O chef Saburó fala sobre o aproveitamento total do melhor atum do Brasil

André Saburó, 43, é um dos maiores especialistas em atum no Brasil. Em seu restaurante Quina do Futuro, que nasceu há 34 anos no Recife na casa de sua família, faz o aproveitamento total do peixe.
Filho de imigrantes japoneses, Saburó foi persistente para aprender seus ofícios não só como sushiman mas também como líder de restaurante. Guarda imagens de seu pai, apreciador de receitas sertanejas tradicionais, cozinhando. “Eu ia com ele ao mercado, aos seis anos, via os peixes enormes. Lembro dele de avental, em casa, criando, testando novos produtos, e eu sempre experimentava”, conta.

Foi seu pai quem adaptou pessoalmente a casa da família para acolher a Taberna Japonesa Quina do Futuro, enquanto, no paralelo, Saburó traçava uma longa e dedicada trajetória antes de assumir a liderança da casa.

Ao desistir da faculdade de economia para se tornar cozinheiro, seu pai o submeteu a todas as áreas de um restaurante. Na pia onde começou, aprendeu uma das lições que carrega até hoje. “Meu pai disse que para ser respeitado na cozinha, era preciso ser o melhor naquilo que fazia, então eu fui o melhor lavador que pude.”

Foi ainda auxiliar de cozinha, garçom, caixa, entregador de delivery, auxiliar do tio em outro restaurante japonês, no qual aprendeu a fazer corte e a manusear facas, antes de dividir o balcão do Quina ao lado do pai, como aprendiz.

Mais tarde, Saburó viajou pelo Brasil, conheceu chefs, experimentou a complexidade de temperos, produtos e técnicas, e se apaixonou pela culinária brasileira. “Isso me impulsionou a misturar a cozinha tradicional japonesa a ingredientes brasileiros, sem desrespeitá-la.” Serve de exemplo a combinação que faz do missô (pasta de soja) com rapadura e castanha-de-caju torrada, no lugar do açúcar mascavo e do gergelim.

O desafio em aproveitar ao máximo o atum surgiu de um incômodo na geração de resíduos após o tratamento do peixe. “O peixe é gigante, tem muita parte óssea, muito músculo, couro. Vi que o atum era o boi do mar e se do boi se aproveita tudo, eu vou aproveitar tudo do atum.”
Hoje, Saburó utiliza o corte que antecede a cauda, geralmente desprezado, para fazer o que chama de stinco de atum, em referência à canela do boi.

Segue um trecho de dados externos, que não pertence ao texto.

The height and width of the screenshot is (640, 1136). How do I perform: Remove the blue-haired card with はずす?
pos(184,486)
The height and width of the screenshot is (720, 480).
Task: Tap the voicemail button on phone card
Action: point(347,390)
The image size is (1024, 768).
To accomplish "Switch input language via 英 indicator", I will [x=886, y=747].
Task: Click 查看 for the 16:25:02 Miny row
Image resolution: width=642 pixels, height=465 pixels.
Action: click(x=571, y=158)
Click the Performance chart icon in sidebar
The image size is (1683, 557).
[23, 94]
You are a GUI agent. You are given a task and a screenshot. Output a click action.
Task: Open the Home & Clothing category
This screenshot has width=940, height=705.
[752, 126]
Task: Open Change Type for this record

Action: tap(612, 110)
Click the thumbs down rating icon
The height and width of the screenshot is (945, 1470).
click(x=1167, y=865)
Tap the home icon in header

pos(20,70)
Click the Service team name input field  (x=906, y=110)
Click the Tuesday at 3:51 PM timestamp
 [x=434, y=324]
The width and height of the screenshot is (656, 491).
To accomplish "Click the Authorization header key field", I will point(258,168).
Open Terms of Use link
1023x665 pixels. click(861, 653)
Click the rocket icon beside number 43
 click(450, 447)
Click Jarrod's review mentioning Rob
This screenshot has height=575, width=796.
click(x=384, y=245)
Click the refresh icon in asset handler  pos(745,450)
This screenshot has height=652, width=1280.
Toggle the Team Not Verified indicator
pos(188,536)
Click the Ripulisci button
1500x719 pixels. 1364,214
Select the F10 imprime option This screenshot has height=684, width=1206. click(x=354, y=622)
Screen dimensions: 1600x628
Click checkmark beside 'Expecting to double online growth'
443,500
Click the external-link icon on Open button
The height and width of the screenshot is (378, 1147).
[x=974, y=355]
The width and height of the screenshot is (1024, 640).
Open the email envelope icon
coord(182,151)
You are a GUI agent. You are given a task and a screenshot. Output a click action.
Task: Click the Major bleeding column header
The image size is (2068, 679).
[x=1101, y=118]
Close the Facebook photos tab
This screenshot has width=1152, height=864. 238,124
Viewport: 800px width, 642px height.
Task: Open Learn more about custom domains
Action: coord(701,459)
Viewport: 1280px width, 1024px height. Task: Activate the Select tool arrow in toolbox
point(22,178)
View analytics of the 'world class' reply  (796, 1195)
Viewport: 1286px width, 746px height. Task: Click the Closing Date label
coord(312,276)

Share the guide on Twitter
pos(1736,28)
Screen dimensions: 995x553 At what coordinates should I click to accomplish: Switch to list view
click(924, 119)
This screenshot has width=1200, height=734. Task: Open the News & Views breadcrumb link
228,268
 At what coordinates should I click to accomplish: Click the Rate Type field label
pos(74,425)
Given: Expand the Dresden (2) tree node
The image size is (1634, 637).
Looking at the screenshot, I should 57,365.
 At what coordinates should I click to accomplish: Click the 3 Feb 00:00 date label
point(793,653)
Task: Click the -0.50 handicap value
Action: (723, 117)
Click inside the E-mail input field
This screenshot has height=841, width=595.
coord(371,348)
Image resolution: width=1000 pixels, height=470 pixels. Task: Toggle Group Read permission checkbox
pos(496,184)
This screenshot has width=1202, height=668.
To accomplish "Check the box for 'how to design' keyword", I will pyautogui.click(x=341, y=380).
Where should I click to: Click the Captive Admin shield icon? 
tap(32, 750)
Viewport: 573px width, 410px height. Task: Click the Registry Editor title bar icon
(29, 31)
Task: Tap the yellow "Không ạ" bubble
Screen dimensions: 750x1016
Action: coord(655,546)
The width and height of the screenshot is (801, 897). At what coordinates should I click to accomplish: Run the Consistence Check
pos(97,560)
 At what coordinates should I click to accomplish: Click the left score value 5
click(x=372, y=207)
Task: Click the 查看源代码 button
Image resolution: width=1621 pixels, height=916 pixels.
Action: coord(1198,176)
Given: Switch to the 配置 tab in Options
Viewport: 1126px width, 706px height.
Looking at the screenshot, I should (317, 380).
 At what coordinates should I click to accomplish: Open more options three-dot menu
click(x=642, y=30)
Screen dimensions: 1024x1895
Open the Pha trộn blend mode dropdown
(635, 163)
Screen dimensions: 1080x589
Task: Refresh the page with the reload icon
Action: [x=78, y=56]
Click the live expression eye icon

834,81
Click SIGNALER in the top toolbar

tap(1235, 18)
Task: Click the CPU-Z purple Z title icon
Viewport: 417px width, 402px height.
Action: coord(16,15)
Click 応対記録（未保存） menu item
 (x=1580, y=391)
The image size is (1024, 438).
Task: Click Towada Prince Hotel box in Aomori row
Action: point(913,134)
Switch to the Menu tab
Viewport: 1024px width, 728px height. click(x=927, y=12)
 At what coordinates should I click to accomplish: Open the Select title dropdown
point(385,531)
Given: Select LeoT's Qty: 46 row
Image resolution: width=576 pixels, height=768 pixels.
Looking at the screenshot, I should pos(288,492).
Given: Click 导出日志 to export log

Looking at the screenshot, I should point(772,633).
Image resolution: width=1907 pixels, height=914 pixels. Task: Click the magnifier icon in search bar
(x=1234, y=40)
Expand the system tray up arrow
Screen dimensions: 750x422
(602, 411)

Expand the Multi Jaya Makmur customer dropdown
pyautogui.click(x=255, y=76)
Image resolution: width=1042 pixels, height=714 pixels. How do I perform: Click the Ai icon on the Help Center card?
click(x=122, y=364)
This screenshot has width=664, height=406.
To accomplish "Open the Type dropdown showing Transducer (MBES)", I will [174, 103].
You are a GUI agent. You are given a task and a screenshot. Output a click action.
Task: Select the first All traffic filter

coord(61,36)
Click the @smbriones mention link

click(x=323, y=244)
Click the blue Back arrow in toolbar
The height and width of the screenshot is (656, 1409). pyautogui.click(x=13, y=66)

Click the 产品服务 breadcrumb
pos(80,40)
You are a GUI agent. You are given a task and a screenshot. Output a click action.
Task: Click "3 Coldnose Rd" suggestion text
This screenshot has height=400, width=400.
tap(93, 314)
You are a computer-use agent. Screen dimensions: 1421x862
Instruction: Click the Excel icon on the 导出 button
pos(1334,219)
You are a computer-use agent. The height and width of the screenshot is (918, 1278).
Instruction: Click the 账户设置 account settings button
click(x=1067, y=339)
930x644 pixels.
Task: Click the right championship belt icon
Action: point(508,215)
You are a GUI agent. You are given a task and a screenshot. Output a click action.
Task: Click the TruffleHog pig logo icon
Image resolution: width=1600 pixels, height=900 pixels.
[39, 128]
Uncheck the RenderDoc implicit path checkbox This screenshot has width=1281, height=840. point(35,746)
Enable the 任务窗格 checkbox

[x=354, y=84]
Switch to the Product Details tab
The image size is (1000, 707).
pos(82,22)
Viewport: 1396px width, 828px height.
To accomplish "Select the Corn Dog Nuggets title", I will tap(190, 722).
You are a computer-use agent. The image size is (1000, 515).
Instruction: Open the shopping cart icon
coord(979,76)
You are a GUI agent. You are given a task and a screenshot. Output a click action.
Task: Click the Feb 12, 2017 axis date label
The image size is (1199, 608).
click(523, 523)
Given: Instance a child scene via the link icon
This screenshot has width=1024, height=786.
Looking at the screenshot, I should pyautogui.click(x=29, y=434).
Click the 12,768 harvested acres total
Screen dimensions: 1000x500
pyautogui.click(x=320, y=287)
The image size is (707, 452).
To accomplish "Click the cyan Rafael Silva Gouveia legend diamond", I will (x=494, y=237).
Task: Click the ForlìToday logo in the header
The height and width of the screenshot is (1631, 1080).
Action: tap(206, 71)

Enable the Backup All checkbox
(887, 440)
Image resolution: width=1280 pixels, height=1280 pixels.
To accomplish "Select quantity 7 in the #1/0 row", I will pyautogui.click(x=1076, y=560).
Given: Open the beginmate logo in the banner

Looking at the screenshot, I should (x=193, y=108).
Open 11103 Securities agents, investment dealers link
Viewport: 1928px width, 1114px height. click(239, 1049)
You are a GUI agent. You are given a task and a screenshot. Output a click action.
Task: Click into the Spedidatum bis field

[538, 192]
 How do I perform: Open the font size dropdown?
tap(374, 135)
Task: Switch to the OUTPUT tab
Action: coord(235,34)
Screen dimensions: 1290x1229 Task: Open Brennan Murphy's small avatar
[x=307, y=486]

Com um corte altamente fibroso, faz o que batizou de atum de sol, submetido a uma cura de cerca de três dias. Sua estrela, porém, é o sushi de atum com lardo, fatiado tão finamente que fica translúcido. A mistura do atum magro com gordura remete às raízes japonesas, e o lardo, extraído da gordura do pescoço do porco e curado por um ano, faz esse papel. “Conseguimos homenagear dois grandes produtores de Pernambuco em um prato só, o meu fornecedor de atum, e o Yaguara Ecológico [que produz porcos caipiras e os processa].”

Seu peixeiro, aliás, é o recifense José Renato Safadi, 31, que seguiu os passos do pai. “A segunda geração teve uma certa vergonha de ser peixeiro, mas agora está todo mundo voltando às origens, com mais foco na qualidade”, diz.

Segundo seu relato, a preocupação no beneficiamento do peixe começa ainda no barco de pesca, com assepsia, sangramento, retirada das vísceras e da cabeça, conservação no gelo envolto por panos de algodão.

Na indústria, os atuns são classificados em quatro padrões de qualidade –o mais alto indica que o peixe é fresco, translúcido e de textura firme. Antes integralmente exportado, foi Saburó quem estimulou a manutenção de alguns exemplares no mercado interno.

Os clientes passaram a perguntar, disse Saburó, se aquela carne era atum. “E diziam: ‘Nunca vi nessa tonalidade, nessa cor, nessa textura, nesse sabor’. E a gente naquela vibração porque o peixe foi melhorando de qualidade, e a gente bancava pro nosso cliente pernambucano ter oportunidade de provar um atum com a mesma qualidade que ele come aqui, em Nova Iorque, em Tóquio.”